START RECORDS TO PROCESS

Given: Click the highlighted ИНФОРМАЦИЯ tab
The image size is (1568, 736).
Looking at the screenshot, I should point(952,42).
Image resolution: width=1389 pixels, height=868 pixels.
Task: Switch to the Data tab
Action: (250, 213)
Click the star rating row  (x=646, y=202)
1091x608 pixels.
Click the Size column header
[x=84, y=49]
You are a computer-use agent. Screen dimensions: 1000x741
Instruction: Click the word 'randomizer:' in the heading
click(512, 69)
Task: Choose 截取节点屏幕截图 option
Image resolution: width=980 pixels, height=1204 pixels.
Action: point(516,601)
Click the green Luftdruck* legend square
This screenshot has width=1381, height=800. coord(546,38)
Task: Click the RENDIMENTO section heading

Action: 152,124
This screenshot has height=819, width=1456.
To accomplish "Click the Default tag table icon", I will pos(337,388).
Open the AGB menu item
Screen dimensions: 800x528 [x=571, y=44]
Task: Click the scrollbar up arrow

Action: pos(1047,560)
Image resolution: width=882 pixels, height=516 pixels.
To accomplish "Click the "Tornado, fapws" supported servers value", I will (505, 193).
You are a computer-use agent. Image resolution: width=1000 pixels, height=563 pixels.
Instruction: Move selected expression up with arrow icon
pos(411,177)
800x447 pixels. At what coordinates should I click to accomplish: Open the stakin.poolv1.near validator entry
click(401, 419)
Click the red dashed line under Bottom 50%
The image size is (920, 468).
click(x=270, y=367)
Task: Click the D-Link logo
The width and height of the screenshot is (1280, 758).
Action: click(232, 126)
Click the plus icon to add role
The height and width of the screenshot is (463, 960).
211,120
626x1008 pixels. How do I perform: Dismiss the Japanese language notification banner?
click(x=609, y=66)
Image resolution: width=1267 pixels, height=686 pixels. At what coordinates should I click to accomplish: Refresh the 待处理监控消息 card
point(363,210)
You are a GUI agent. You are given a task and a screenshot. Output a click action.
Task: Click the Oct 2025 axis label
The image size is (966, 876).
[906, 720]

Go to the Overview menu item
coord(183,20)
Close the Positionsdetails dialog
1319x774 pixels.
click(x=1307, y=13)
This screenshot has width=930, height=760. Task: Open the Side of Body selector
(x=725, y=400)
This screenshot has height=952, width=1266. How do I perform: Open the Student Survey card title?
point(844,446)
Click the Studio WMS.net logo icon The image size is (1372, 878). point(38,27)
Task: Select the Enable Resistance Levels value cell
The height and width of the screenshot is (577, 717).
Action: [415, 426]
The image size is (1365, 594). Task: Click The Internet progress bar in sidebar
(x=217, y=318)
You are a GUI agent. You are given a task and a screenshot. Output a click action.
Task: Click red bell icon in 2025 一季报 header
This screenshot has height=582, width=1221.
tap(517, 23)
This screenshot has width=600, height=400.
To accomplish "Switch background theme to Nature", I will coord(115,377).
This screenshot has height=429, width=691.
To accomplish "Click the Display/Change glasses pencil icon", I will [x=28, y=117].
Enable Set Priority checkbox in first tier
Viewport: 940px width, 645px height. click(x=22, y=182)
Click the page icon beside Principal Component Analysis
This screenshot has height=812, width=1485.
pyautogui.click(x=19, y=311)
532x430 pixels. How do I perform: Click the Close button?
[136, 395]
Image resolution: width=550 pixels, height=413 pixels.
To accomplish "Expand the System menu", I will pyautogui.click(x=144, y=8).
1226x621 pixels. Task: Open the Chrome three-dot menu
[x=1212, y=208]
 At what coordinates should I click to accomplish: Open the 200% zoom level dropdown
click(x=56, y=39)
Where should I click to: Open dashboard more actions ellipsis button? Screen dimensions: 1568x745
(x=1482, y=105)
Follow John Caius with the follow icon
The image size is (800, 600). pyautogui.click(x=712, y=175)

END RECORDS TO PROCESS

▸ **PROBLEM STATEMENT**
Please restate every line of the records exactly.

▸ **YOUR SOLUTION**
Given: Click the highlighted ИНФОРМАЦИЯ tab
The image size is (1568, 736).
Looking at the screenshot, I should point(952,42).
Image resolution: width=1389 pixels, height=868 pixels.
Task: Switch to the Data tab
Action: (250, 213)
Click the star rating row  (x=646, y=202)
1091x608 pixels.
Click the Size column header
[x=84, y=49]
You are a computer-use agent. Screen dimensions: 1000x741
Instruction: Click the word 'randomizer:' in the heading
click(512, 69)
Task: Choose 截取节点屏幕截图 option
Image resolution: width=980 pixels, height=1204 pixels.
Action: point(516,601)
Click the green Luftdruck* legend square
This screenshot has width=1381, height=800. coord(546,38)
Task: Click the RENDIMENTO section heading

Action: 152,124
This screenshot has height=819, width=1456.
To accomplish "Click the Default tag table icon", I will pos(337,388).
Open the AGB menu item
Screen dimensions: 800x528 [x=571, y=44]
Task: Click the scrollbar up arrow

Action: pos(1047,560)
Image resolution: width=882 pixels, height=516 pixels.
To accomplish "Click the "Tornado, fapws" supported servers value", I will (505, 193).
You are a computer-use agent. Image resolution: width=1000 pixels, height=563 pixels.
Instruction: Move selected expression up with arrow icon
pos(411,177)
800x447 pixels. At what coordinates should I click to accomplish: Open the stakin.poolv1.near validator entry
click(401, 419)
Click the red dashed line under Bottom 50%
The image size is (920, 468).
click(x=270, y=367)
Task: Click the D-Link logo
The width and height of the screenshot is (1280, 758).
Action: click(232, 126)
Click the plus icon to add role
The height and width of the screenshot is (463, 960).
211,120
626x1008 pixels. How do I perform: Dismiss the Japanese language notification banner?
click(x=609, y=66)
Image resolution: width=1267 pixels, height=686 pixels. At what coordinates should I click to accomplish: Refresh the 待处理监控消息 card
point(363,210)
You are a GUI agent. You are given a task and a screenshot. Output a click action.
Task: Click the Oct 2025 axis label
The image size is (966, 876).
[906, 720]

Go to the Overview menu item
coord(183,20)
Close the Positionsdetails dialog
1319x774 pixels.
click(x=1307, y=13)
This screenshot has width=930, height=760. Task: Open the Side of Body selector
(x=725, y=400)
This screenshot has height=952, width=1266. How do I perform: Open the Student Survey card title?
point(844,446)
Click the Studio WMS.net logo icon The image size is (1372, 878). point(38,27)
Task: Select the Enable Resistance Levels value cell
The height and width of the screenshot is (577, 717).
Action: [415, 426]
The image size is (1365, 594). Task: Click The Internet progress bar in sidebar
(x=217, y=318)
You are a GUI agent. You are given a task and a screenshot. Output a click action.
Task: Click red bell icon in 2025 一季报 header
This screenshot has height=582, width=1221.
tap(517, 23)
This screenshot has width=600, height=400.
To accomplish "Switch background theme to Nature", I will coord(115,377).
This screenshot has height=429, width=691.
To accomplish "Click the Display/Change glasses pencil icon", I will [x=28, y=117].
Enable Set Priority checkbox in first tier
Viewport: 940px width, 645px height. click(x=22, y=182)
Click the page icon beside Principal Component Analysis
This screenshot has height=812, width=1485.
pyautogui.click(x=19, y=311)
532x430 pixels. How do I perform: Click the Close button?
[136, 395]
Image resolution: width=550 pixels, height=413 pixels.
To accomplish "Expand the System menu", I will pyautogui.click(x=144, y=8).
1226x621 pixels. Task: Open the Chrome three-dot menu
[x=1212, y=208]
 At what coordinates should I click to accomplish: Open the 200% zoom level dropdown
click(x=56, y=39)
Where should I click to: Open dashboard more actions ellipsis button? Screen dimensions: 1568x745
(x=1482, y=105)
Follow John Caius with the follow icon
The image size is (800, 600). pyautogui.click(x=712, y=175)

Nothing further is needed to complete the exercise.